Implemented model iteration averaging to reduce model variance #901

xcgoner · 2020-06-29T20:13:13Z

Issue #, if available:

Description of changes:

In model_iteration_averaging.py, implemented model averaging across iterations during training instead of epochs after training
Implemented 3 different averaging triggers: NTA (NTA_V1 is the ICLR version: https://openreview.net/pdf?id=SyyGPP0TZ, NTA_V2 is the arxiv version: https://arxiv.org/pdf/1708.02182.pdf), and Alpha Suffix (https://arxiv.org/pdf/1109.5647.pdf)
Integrated both epoch averaging and iteration averaging in Trainer (mx/trainer/_base.py)
Wrote test in test/trainer/test_model_iteration_averaging.py

The overall goal is to reduce the model variance.
We test iteration averaging on DeepAR anomaly detection (examples\anomaly_detection.py, electricity data)
We train the model with 20 different random seeds, and report the variance on the same batch of target sequences (take variance on each timestamp, and then take the average over the entire sequence and all samples)
The results are as follows:

	n or alpha	var	var/mean	std	std/mean	RMSE
SelectNBestMean	1	9552.24	0.508395	22.5279	0.0318269	414.924
SelectNBestMean	5	8236.13	0.41966	19.9947	0.0253164	411.92
NTA_V1	5	5888.36	0.387781	16.7624	0.0253107	412.792
NTA_V2	5	6422.11	0.394004	17.7947	0.0237186	416.328
Alpha_Suffix	0.2	5877.92	0.384664	16.6868	0.030484	408.711
Alpha_Suffix	0.4	5814.86	0.378298	16.6081	0.0290987	409.952

Although we haven't tuned the hyperparameters, we've already obtained smaller variance and better RMSE.

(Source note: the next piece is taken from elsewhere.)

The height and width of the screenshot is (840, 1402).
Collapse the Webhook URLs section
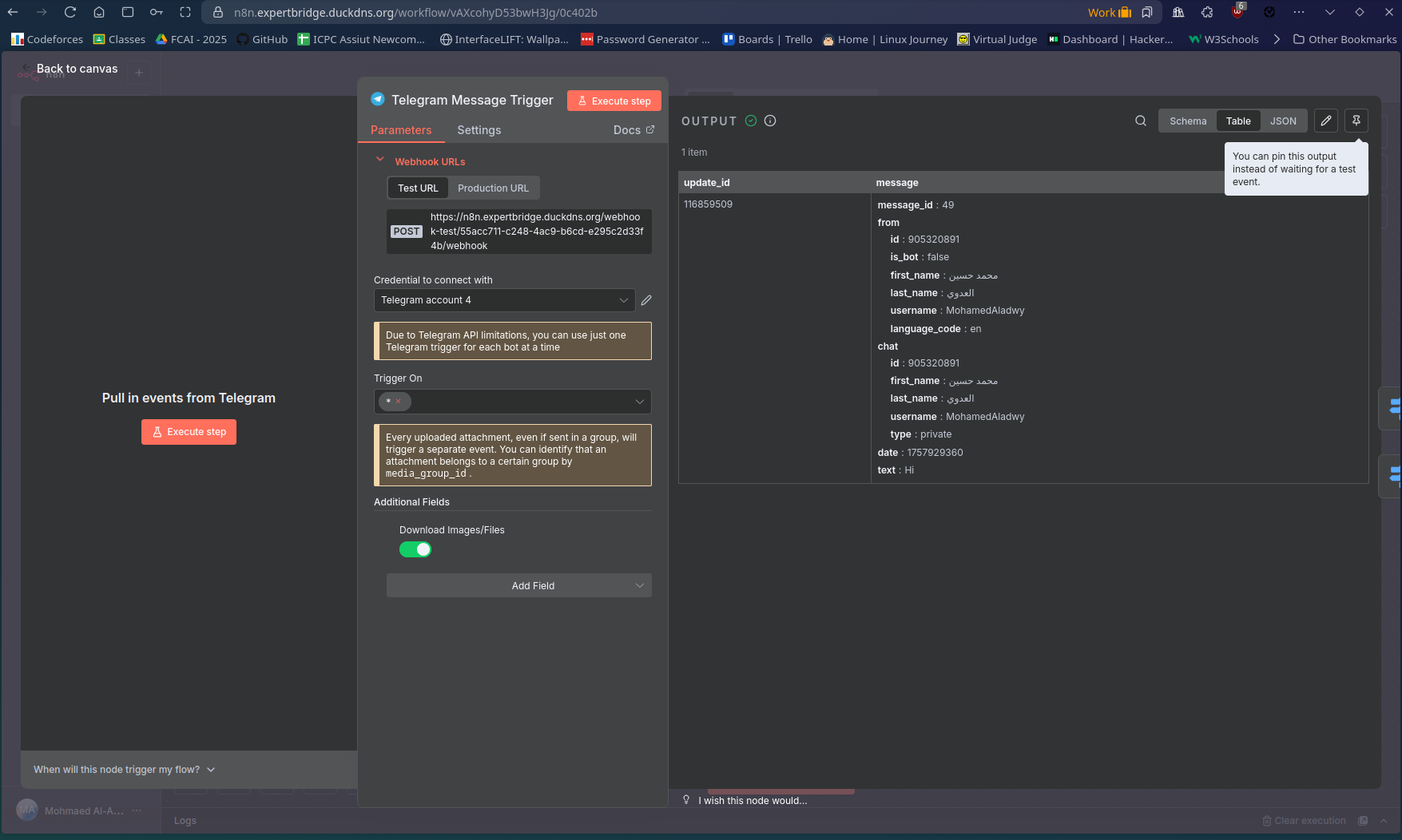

By submitting this pull request, I confirm that you can use, modify, copy, and redistribute this contribution, under the terms of your choice.

src/gluonts/mx/trainer/model_iteration_averaging.py

src/gluonts/mx/trainer/_base.py

benidis · 2020-06-29T23:22:24Z

One basic question that we need to answer is what is the computational overhead by using the iteration-based averaging. It seems to me quite heavy. Could we have some basic experiments with running times without model averaging and with the various techniques?

benidis · 2020-06-29T23:27:09Z

Also, I am not sure I fully understand what are the numbers in the table. What does "take variance on each timestamp" mean exactly? The output of the model is a distribution. Which value did you use?

xcgoner · 2020-06-30T01:11:03Z

@benidis For each run, I use the mean as the prediction value of the target sequence. Then, for the same sequence, I run the training for multiple times with different random seeds, and measure the variance for each timestamp in this sequence across multiple runs, and then take the average over the entire sequence.
Say we use mean as the prediction, and I train 20 times which produces 20 predictions of the same sequence stored in a list prediction_list.
Then I report np.var(prediction_list, axis=0).mean()
I use this to measure the model variance, and hope iteration averaging can mitigate the influence of the random seeds in training.

xcgoner · 2020-06-30T01:17:23Z

@benidis I haven't recorded the training time yet, but with iteration averaging, the throughput looks similar to without it.
Basically, the overhead of iteration averaging should be no greater than adding 1 more sample in the training mini-batch. If the batch size is large, then the extra overhead could be ignored.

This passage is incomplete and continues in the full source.